Pues no, no voy a escribir sobre
las elecciones. Tampoco sobre política. Es que uno está ya un poco saturado, ¿y
para qué seguir sumando más y más opiniones sobre lo que va a pasar, lo que
debiera pasar o lo que deseamos que pase? No, hoy voy a hablar de viajes y de
cocinas. Porque verán, ¡qué harto me tiene a mí esto del viajar y del cocinar!
Yo bien que lo siento. Sé que mi
atractivo (si es que lo tuve alguna vez) se va a ir al garete porque ¡no me
gusta cocinar! Una pena. Pero es que cocinar me parece un gran coñazo, me
estresa y me aburre. Yo soy más de comer lo que cocinan otros. Eso sí,
recogiendo y fregando cacharros soy un crack. Imbatible. Ahora, cocinar… me da
una gran pereza esto de cacharrear y enredar en la cocina. No tengo un plato
especial que borde (no, no hago paellas míticas los domingos).

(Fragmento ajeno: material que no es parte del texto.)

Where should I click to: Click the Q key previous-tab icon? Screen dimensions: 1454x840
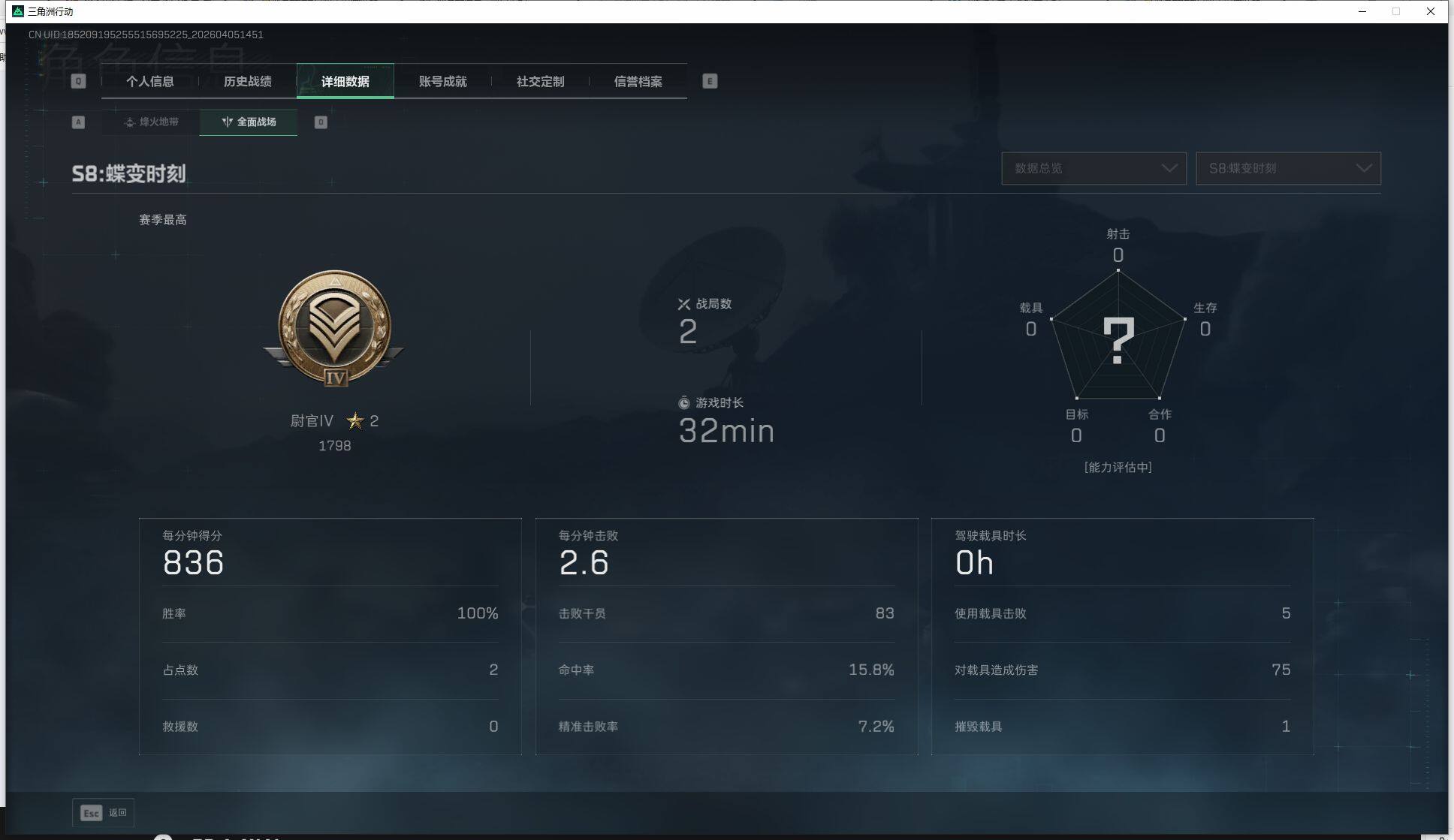[78, 81]
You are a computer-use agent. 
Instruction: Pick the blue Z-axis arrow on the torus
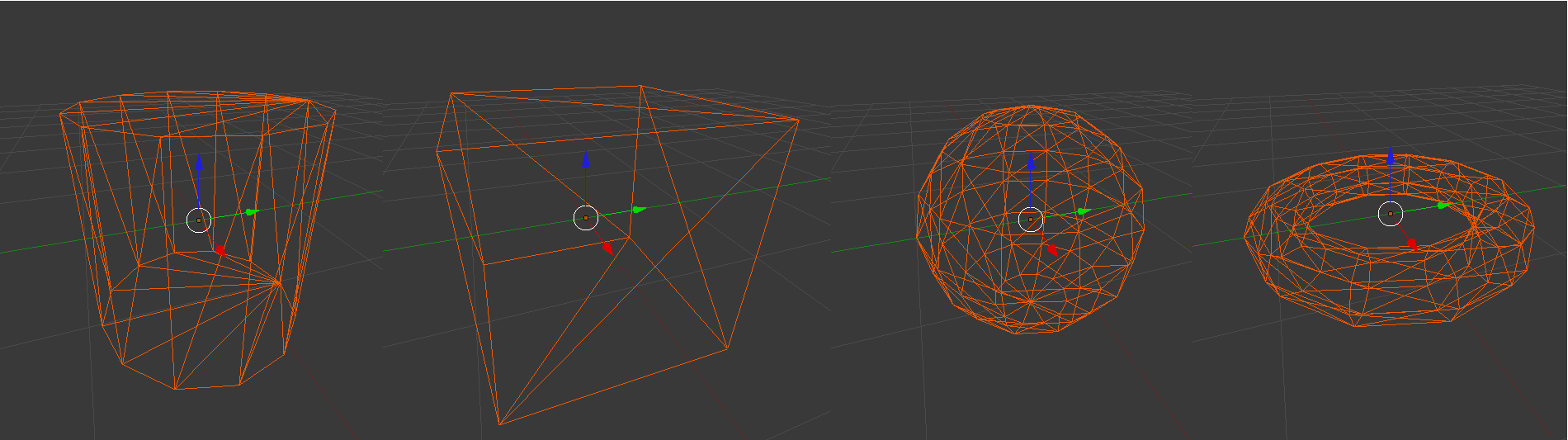pyautogui.click(x=1391, y=155)
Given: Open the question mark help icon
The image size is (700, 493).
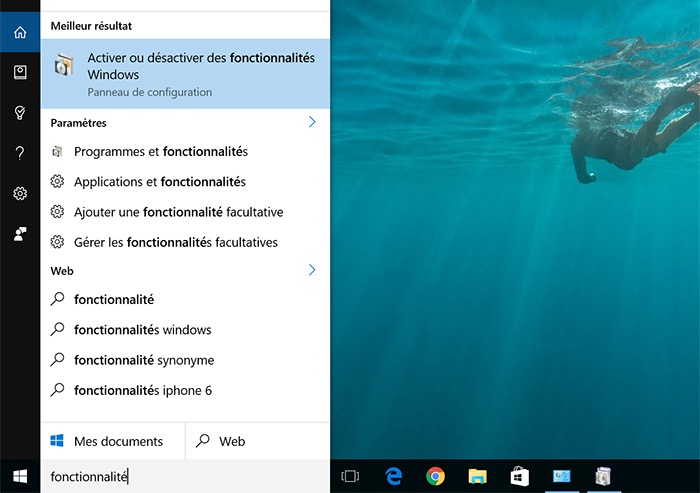Looking at the screenshot, I should [x=20, y=153].
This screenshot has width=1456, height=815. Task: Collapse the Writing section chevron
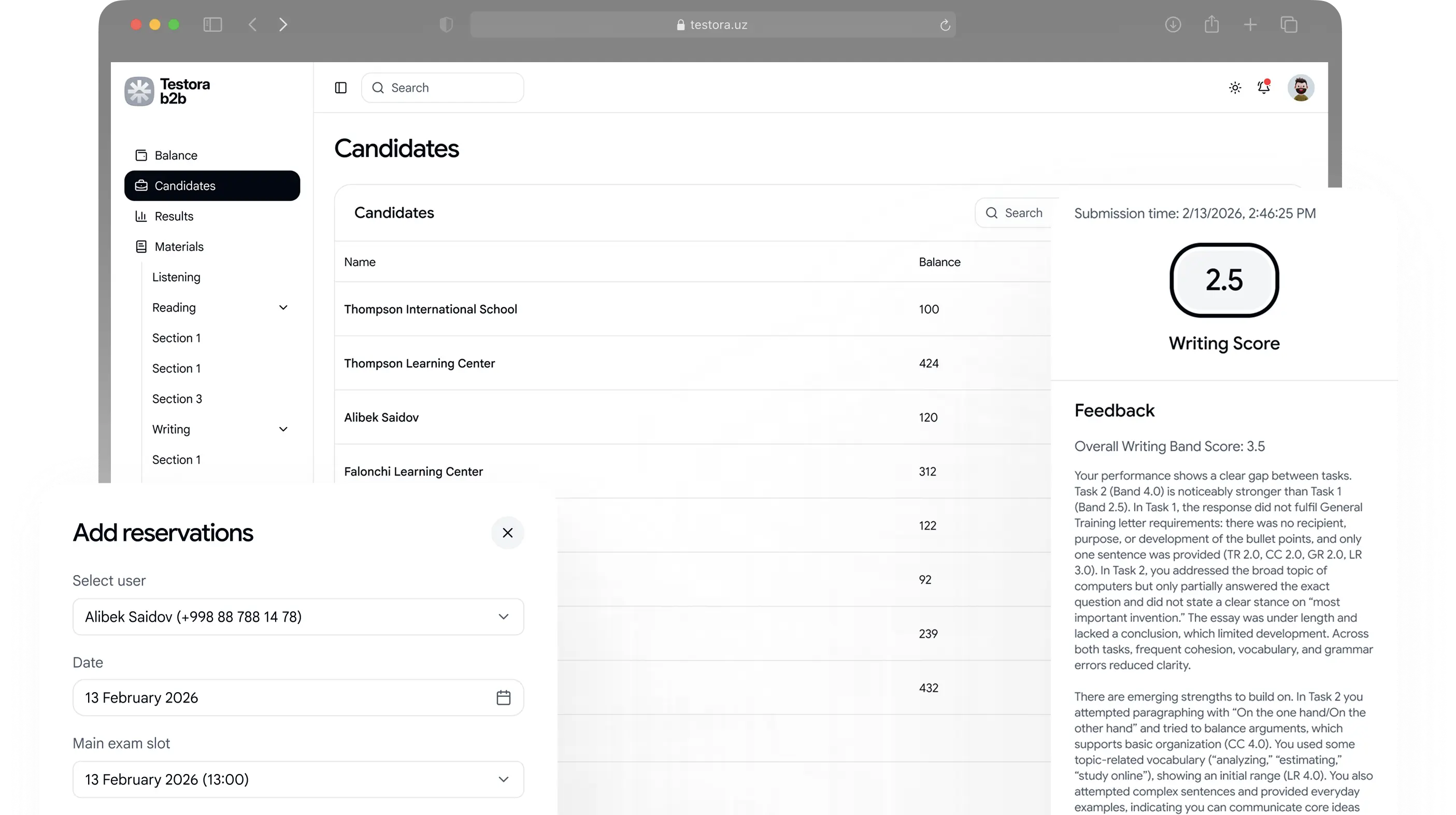283,429
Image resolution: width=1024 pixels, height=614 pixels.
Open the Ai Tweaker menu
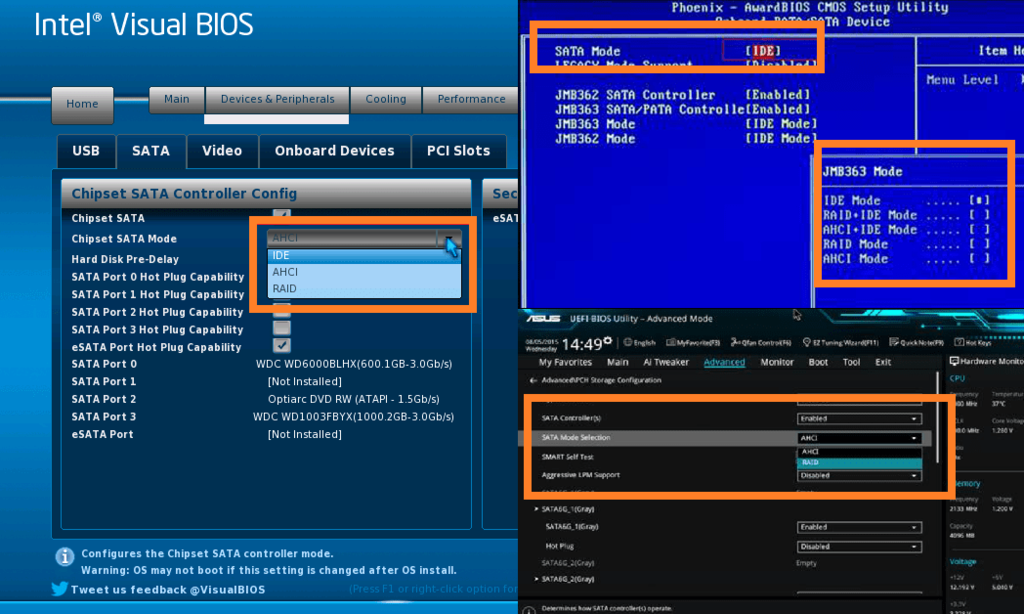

No me atrae nada
de nada el fogón. Yo cocino por pura necesidad. Porque no queda otra. O cocino
o muero de una sobredosis de colesterol. Lo del cocinar no va conmigo y además
lo encuentro sobrevalorado. Disfruto viendo algunos programas de Canal Cocina.
En su momento me resultó entretenido Máster Chef (menos el de niños, que
siempre me pareció algo digno de fiscalía de menores por explotación y maltrato
infantil). Pero ahora estoy de la cocina y de los cocinillas hasta la cabeza.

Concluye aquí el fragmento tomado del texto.